Os ministros Edson Fachin e Ricardo Lewandovski seguiram o voto do relator Gilmar Mendes, no Supremo Tribunal Tribunal Federal, e negaram recurso apresentado pelo ex Ricardo Coutinho, que consistia de uma reclamação contra o Tribunal de Justiça da Paraíba, especialmente o desembargador Ricardo Vital. O julgamento foi iniciado em 26 de junho e será concluído em até 4 de agosto. Ainda restam os votos dos ministros Celso de Mello e Carmén Lúcia.

 

O ex-governador, como se sabe, pretendia reabrir prazos para apresentar subsídios na ação que tramita no âmbito da Operação Calvário, na qual foi apontado chefe da organização criminosa desbaratada pelo Gaeco. Segundo Gilmar, ele “terá a oportunidade de exercer o devido contraditório e ampla defesa com relação ao material a ser eventualmente disponibilizado em razão desta decisão”.

 

Em sua reclamação, o ex-governador também argumentava não ter acesso aos autos em sua integralidade. Mas, tanto quanto Ricardo Vital, Gilmar Mendes entendeu que trechos do processo ainda se encontram em investigação e, portanto, estão em outra esfera do Judiciário e Ministério Público.
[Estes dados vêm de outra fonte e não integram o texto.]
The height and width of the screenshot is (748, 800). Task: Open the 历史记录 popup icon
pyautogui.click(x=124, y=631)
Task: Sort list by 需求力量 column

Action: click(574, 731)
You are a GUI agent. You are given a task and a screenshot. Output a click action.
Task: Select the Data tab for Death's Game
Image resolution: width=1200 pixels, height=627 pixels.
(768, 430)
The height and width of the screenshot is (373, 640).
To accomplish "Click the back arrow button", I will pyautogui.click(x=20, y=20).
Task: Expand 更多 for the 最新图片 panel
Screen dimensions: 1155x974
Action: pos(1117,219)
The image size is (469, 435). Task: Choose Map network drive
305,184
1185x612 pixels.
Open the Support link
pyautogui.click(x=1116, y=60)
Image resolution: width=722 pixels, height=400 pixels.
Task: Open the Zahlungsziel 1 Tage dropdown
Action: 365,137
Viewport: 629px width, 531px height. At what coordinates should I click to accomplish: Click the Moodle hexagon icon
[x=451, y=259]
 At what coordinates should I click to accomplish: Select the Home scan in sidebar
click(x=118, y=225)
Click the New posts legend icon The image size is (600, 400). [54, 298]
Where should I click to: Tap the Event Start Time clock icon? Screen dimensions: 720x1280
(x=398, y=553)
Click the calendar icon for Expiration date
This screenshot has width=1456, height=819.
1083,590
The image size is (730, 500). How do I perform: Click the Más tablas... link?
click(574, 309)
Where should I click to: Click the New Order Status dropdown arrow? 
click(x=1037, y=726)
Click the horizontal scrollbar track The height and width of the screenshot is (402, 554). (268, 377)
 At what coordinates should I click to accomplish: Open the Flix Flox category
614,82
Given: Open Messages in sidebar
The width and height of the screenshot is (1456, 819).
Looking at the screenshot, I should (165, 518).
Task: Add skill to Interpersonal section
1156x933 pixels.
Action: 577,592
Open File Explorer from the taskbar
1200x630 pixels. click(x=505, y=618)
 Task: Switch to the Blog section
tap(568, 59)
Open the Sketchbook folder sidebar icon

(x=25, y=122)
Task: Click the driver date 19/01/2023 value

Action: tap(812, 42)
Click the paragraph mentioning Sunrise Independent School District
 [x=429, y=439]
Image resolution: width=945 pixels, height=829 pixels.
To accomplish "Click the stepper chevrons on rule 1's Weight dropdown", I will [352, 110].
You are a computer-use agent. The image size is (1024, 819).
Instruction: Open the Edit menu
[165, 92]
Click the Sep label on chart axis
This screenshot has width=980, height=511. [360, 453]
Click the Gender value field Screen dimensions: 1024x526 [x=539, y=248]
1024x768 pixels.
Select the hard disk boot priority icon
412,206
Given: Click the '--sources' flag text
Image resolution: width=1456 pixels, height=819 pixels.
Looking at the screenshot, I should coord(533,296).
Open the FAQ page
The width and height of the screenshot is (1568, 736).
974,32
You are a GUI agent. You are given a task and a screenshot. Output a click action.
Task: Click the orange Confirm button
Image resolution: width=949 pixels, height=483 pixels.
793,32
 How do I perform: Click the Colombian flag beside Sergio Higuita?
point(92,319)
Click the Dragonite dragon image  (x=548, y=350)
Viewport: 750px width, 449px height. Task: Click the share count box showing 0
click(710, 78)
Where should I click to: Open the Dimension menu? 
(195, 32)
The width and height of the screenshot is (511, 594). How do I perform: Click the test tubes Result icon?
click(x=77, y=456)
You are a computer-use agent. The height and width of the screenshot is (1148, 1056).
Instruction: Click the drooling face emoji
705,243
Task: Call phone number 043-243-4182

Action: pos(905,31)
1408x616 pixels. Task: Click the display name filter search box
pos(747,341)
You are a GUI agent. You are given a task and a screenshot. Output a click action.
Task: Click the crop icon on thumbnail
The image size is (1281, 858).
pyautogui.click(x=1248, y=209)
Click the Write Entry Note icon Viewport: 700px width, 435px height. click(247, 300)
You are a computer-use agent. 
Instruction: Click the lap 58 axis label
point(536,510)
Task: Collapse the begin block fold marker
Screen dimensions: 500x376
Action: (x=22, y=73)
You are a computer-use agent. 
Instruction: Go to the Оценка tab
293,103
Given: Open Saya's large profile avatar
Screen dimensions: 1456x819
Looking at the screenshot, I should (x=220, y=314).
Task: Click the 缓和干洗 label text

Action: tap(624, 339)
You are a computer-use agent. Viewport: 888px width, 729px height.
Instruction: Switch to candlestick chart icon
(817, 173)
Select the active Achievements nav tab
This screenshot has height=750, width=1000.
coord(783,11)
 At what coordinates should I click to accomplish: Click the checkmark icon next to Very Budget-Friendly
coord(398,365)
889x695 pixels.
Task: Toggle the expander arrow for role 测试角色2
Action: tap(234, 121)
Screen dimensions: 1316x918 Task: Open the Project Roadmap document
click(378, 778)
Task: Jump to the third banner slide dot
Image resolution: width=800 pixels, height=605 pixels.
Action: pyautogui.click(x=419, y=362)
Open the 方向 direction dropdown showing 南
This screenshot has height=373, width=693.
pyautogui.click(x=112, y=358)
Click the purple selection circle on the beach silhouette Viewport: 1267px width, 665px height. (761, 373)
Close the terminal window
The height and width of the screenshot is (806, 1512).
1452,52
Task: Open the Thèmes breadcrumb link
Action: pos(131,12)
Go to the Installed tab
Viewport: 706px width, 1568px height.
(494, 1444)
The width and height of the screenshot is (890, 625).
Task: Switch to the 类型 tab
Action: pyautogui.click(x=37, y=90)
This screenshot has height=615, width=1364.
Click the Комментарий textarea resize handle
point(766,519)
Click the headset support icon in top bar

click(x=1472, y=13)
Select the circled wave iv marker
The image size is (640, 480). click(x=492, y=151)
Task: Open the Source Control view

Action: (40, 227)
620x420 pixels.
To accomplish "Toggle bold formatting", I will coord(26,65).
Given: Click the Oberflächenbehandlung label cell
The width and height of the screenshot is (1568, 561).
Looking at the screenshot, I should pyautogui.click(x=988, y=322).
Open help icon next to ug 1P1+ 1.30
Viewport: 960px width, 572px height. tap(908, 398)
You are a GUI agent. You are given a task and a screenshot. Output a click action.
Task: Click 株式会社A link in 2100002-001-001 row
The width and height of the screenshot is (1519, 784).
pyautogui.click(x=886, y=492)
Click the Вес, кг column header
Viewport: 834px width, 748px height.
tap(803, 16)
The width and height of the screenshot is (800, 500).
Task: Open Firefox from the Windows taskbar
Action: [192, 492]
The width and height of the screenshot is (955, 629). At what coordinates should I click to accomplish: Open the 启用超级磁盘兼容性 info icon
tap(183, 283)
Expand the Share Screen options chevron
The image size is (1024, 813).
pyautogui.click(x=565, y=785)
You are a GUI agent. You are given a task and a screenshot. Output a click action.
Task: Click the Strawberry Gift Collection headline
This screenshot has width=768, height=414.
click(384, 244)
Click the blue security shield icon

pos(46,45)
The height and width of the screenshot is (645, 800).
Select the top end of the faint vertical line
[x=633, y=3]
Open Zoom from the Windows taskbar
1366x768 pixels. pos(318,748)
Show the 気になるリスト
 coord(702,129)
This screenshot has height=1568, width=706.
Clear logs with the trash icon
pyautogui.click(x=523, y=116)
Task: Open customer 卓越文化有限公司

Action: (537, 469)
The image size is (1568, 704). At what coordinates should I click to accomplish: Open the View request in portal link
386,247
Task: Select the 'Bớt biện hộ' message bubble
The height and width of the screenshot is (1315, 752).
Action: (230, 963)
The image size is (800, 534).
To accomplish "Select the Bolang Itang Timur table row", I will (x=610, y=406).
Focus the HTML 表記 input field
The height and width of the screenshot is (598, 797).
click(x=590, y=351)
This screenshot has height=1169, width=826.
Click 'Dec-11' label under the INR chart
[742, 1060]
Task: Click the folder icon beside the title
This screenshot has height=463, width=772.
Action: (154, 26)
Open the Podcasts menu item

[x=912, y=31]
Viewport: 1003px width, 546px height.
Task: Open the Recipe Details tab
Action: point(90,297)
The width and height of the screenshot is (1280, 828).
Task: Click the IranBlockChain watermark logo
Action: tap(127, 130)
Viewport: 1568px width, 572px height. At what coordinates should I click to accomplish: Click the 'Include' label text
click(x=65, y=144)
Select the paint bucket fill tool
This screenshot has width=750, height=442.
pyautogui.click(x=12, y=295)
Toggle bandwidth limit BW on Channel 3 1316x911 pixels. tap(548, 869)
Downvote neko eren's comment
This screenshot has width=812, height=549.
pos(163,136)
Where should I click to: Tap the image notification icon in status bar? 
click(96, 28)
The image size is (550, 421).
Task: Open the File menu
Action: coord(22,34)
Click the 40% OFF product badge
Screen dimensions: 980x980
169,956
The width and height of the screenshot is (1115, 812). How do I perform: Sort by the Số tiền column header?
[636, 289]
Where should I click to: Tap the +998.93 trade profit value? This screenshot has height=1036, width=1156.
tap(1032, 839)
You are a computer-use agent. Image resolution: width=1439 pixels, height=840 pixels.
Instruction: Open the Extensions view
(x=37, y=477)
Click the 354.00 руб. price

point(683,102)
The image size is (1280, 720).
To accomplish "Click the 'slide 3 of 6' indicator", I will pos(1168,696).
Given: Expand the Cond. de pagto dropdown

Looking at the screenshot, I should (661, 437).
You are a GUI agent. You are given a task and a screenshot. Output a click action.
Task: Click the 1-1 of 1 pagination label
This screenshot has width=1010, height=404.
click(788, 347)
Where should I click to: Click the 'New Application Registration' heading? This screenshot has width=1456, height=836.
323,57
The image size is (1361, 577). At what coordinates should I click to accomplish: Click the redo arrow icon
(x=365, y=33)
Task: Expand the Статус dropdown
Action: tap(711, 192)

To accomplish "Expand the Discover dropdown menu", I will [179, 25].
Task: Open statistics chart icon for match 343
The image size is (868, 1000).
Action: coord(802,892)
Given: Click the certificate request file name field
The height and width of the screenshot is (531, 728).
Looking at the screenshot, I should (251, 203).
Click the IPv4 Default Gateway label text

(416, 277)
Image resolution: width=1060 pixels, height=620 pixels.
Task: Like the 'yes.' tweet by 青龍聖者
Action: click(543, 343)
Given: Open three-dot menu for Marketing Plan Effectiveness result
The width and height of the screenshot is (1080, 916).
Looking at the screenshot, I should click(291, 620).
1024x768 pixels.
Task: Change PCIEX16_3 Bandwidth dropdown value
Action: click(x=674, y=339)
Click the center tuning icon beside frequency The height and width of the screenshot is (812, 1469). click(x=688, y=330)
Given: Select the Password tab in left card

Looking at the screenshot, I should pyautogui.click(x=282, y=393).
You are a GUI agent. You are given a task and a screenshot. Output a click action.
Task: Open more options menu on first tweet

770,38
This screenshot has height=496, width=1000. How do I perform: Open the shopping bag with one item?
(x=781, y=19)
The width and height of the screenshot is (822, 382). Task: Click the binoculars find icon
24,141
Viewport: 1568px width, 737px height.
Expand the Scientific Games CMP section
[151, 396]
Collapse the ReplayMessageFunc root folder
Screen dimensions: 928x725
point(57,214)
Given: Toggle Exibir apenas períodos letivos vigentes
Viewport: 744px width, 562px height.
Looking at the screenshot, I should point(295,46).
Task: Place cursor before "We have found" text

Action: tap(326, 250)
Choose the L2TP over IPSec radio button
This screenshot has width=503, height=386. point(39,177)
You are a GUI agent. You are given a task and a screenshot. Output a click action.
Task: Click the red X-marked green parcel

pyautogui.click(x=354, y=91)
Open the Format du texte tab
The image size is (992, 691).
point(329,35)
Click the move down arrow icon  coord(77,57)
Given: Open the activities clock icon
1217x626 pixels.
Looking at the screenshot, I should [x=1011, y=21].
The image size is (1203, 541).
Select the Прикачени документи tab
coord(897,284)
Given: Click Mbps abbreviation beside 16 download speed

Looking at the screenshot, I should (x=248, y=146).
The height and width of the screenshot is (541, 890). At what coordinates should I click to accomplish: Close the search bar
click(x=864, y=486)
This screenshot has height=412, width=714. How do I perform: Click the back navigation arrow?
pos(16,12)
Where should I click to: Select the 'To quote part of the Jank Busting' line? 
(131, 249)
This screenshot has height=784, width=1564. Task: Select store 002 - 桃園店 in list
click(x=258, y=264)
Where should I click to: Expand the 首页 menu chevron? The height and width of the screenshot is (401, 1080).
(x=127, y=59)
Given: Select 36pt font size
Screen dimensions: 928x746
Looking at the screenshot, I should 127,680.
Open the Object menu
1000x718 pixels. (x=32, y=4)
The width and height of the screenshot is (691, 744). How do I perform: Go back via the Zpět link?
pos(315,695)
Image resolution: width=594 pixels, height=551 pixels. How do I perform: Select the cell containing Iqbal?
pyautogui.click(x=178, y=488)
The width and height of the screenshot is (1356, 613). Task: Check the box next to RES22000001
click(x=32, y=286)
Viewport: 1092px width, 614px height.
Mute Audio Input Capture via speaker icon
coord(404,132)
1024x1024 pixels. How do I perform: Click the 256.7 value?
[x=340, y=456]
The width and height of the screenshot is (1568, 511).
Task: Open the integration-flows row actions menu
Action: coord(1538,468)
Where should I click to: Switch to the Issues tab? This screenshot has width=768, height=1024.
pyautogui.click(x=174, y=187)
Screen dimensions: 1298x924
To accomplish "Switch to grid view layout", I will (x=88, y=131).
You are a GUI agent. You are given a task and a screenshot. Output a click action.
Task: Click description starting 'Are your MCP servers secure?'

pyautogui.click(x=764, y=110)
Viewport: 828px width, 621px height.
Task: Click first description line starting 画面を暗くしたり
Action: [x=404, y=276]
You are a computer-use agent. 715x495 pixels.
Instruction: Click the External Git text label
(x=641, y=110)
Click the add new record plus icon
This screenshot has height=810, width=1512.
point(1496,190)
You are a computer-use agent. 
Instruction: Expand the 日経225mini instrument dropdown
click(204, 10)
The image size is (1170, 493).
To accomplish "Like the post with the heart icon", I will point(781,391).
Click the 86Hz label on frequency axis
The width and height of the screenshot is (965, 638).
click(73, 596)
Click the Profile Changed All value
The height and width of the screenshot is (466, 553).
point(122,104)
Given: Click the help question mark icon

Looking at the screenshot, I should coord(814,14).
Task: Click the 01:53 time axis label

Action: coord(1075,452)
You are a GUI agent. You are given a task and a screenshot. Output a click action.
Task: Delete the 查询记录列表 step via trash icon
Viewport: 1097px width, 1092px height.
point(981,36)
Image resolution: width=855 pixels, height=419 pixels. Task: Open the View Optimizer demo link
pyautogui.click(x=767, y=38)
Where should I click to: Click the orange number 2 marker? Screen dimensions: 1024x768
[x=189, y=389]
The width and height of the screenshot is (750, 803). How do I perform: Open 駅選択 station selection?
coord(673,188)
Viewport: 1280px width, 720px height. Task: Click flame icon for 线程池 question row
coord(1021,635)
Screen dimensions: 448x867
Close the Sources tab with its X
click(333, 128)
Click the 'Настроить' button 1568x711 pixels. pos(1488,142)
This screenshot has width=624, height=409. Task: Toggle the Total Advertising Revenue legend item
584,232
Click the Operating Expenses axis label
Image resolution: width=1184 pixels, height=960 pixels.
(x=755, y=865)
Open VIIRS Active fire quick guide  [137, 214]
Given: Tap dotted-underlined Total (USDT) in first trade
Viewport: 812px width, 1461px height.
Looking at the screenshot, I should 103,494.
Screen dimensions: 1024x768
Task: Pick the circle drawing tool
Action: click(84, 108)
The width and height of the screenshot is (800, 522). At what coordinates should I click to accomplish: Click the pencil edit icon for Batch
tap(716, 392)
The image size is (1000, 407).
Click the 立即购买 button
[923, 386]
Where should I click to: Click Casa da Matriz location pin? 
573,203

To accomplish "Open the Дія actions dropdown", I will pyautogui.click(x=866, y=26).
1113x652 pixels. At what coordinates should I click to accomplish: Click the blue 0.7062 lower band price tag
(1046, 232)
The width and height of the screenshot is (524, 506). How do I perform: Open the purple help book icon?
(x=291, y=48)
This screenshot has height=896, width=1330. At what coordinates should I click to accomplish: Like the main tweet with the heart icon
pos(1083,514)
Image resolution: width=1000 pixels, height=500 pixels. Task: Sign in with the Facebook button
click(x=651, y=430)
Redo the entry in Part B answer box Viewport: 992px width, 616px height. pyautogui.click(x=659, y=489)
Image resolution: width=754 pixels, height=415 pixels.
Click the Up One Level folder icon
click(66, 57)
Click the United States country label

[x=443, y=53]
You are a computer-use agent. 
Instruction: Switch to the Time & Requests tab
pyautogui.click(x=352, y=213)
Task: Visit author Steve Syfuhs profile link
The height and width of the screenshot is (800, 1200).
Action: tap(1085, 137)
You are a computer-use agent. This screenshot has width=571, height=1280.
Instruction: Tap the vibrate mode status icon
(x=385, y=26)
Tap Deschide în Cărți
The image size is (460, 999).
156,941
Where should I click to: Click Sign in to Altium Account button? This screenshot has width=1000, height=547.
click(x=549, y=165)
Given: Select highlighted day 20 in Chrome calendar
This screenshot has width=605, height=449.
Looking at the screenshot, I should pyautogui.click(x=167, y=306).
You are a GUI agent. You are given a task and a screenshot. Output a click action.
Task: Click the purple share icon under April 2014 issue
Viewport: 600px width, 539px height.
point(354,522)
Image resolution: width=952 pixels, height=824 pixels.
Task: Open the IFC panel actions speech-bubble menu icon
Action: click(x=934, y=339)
Disse Gilmar: “Não foram disponibilizados à defesa documentos que não estão sob a responsabilidade e poder da autoridade reclamada.”

 

O objetivo da reclamação apresentada pelo ex-governador seria, ao final, relaxar as medidas restritivas como o uso de tornozeleira e o fim da quarentena judicial, em que é obrigado a se recolher em casa das 20h às 6h, além de proibição de deixar João Pessoa, sem a expressa autorização judicial.